## TASK DIRECTIONS
Check each line of the data, and copy those where "engenharia" appears.

[Collected data entries]

★ ★ ★ ★

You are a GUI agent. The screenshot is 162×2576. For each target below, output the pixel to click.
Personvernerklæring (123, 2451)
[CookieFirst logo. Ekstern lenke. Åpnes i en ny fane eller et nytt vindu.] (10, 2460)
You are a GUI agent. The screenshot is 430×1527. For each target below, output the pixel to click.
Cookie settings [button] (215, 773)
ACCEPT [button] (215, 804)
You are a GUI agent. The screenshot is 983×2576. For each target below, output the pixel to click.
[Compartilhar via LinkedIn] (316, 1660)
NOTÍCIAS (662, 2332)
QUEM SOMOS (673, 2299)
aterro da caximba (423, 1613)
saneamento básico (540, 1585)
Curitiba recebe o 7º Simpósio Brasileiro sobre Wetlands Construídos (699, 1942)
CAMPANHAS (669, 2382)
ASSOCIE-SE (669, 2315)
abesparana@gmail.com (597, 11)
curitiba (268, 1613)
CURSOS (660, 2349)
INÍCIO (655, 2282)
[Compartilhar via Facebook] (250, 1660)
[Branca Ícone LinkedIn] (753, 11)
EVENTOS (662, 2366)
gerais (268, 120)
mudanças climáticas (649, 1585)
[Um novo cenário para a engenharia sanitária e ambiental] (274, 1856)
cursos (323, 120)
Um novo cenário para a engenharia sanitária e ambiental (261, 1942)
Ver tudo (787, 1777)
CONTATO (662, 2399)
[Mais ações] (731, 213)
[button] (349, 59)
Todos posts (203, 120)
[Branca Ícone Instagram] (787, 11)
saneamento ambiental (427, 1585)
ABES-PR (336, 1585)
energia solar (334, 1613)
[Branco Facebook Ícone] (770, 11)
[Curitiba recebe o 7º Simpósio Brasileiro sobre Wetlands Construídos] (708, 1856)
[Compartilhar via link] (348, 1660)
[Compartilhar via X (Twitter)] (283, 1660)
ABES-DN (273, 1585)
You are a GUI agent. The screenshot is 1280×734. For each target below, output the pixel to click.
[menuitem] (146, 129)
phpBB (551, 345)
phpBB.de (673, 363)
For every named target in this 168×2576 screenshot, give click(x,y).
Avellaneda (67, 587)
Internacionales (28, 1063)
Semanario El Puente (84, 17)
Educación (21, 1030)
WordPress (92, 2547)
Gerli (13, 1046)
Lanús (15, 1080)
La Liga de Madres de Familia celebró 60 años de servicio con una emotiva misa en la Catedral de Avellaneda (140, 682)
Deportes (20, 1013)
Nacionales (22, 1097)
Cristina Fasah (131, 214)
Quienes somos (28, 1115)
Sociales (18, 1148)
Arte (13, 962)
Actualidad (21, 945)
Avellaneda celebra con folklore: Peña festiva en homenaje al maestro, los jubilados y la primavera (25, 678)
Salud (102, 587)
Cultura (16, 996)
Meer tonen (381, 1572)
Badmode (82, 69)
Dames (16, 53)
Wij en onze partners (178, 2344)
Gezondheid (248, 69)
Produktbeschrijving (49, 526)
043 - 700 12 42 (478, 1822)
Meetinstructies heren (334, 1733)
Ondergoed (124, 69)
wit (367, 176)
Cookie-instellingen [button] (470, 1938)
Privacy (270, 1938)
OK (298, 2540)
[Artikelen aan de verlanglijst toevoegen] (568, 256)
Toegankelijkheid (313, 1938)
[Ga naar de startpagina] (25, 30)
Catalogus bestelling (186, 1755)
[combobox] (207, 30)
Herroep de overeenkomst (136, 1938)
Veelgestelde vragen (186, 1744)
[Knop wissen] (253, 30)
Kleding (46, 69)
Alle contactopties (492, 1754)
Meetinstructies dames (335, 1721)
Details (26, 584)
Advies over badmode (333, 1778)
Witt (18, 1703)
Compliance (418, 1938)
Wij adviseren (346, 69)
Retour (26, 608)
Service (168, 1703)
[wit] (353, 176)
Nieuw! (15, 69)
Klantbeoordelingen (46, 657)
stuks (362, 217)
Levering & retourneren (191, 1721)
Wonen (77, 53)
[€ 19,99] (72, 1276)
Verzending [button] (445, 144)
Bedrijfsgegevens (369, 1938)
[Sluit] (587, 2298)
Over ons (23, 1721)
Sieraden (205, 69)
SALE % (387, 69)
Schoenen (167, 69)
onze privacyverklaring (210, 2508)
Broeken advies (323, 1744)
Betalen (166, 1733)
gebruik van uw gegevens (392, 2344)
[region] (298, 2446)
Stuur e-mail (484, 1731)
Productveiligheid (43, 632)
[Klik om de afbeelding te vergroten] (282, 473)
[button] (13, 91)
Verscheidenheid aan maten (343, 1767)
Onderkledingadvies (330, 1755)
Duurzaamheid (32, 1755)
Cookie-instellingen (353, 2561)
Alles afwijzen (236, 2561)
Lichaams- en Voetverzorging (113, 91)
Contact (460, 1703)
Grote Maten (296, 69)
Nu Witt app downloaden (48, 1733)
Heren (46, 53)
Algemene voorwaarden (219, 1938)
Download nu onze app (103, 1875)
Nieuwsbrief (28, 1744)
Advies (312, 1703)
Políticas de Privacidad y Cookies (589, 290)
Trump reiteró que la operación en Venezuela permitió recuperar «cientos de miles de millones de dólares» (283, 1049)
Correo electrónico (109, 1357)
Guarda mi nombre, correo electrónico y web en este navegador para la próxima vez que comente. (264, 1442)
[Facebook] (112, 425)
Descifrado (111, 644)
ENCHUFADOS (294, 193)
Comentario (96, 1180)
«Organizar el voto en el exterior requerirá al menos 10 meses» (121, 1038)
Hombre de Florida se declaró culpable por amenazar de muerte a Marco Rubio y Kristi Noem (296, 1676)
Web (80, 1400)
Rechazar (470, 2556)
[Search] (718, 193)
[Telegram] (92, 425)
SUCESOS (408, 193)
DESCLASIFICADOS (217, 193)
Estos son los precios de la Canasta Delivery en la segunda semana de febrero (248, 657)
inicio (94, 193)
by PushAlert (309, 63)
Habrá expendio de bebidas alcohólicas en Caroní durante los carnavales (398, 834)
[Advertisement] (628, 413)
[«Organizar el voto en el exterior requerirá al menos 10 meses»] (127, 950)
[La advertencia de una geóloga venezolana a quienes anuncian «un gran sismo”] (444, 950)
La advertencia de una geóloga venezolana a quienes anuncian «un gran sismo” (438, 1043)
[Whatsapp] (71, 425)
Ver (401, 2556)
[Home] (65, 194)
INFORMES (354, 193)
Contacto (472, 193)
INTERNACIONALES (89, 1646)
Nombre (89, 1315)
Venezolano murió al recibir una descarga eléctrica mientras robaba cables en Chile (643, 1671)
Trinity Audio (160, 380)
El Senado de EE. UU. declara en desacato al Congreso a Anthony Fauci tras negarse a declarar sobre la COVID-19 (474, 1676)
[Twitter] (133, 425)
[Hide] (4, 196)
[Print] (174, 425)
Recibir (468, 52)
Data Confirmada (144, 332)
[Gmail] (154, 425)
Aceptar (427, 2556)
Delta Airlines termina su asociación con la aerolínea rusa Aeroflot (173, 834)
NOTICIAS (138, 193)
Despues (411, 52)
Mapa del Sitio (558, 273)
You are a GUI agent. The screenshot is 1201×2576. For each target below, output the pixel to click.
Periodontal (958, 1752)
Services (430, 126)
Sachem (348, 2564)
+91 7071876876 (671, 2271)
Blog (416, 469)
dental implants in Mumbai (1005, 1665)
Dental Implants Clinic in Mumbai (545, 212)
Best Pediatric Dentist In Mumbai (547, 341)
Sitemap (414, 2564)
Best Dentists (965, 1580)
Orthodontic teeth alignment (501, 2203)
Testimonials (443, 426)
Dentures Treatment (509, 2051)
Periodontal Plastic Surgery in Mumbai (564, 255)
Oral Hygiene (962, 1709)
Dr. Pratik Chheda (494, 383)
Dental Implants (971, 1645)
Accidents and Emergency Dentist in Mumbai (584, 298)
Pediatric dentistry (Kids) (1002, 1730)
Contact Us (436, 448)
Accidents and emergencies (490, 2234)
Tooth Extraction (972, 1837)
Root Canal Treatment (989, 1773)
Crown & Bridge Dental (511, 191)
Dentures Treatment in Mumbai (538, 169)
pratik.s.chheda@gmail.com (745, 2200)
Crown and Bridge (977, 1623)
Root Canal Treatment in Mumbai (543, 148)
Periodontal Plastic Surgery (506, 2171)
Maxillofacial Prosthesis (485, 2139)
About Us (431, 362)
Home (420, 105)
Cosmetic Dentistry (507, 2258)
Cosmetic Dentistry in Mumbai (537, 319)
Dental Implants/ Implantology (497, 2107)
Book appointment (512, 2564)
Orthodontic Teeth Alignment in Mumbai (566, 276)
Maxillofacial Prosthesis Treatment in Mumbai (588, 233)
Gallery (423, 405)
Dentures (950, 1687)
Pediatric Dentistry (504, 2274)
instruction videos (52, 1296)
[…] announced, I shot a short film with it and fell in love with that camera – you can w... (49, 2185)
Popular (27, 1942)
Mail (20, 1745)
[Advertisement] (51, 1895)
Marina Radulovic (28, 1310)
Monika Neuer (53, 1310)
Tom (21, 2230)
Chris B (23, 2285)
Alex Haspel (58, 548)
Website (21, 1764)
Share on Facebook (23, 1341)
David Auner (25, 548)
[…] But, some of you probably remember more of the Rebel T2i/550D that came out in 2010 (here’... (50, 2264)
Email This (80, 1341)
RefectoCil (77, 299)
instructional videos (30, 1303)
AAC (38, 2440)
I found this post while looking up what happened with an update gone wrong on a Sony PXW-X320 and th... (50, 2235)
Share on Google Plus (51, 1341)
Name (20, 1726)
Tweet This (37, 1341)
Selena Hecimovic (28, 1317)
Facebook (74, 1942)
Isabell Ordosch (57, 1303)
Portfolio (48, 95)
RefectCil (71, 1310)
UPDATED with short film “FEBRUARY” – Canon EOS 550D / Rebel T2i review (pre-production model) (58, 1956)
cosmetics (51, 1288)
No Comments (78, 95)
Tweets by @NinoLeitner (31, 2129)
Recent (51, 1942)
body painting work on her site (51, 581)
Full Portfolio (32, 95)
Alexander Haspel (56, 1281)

★ ★ ★ ★

## EXERCISE RESULT
[Um novo cenário para a engenharia sanitária e ambiental] (274, 1856)
Um novo cenário para a engenharia sanitária e ambiental (261, 1942)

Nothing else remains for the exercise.